*Your task*. As written and without pictures, set down the lines from the one that contains "The width and" through the end of the data.

================

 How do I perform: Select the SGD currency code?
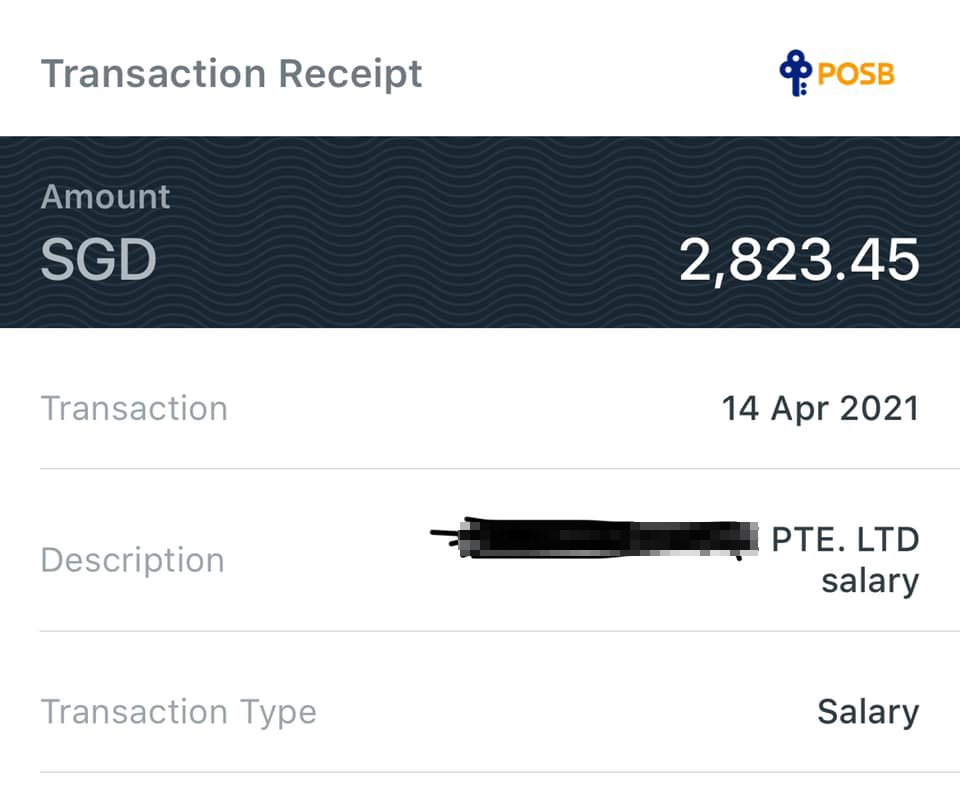pos(98,260)
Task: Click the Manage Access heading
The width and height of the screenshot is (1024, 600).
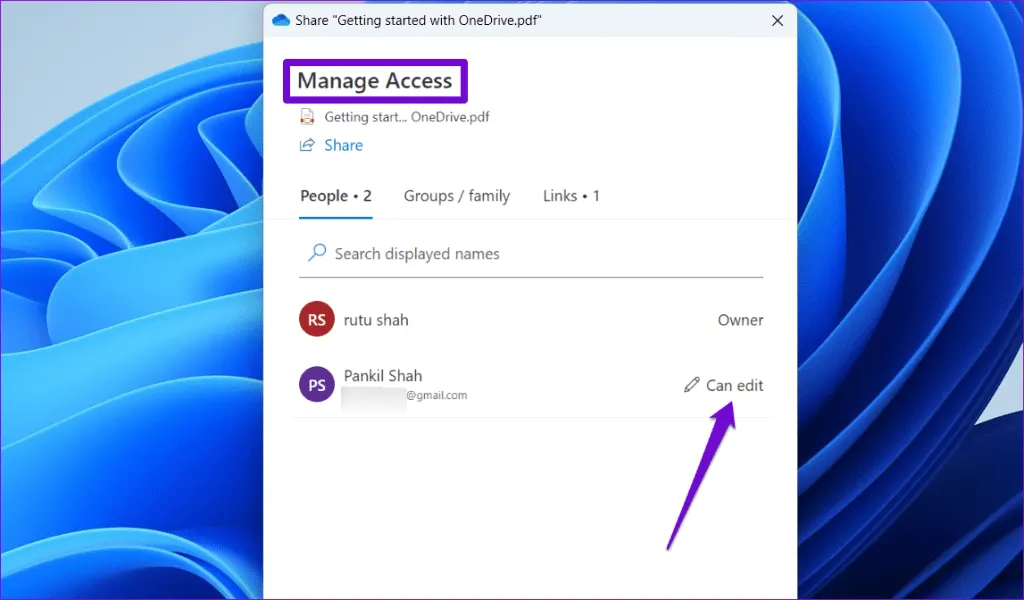Action: point(375,81)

================

*Solution to the problem*.
The width and height of the screenshot is (1024, 600).
Action: point(375,81)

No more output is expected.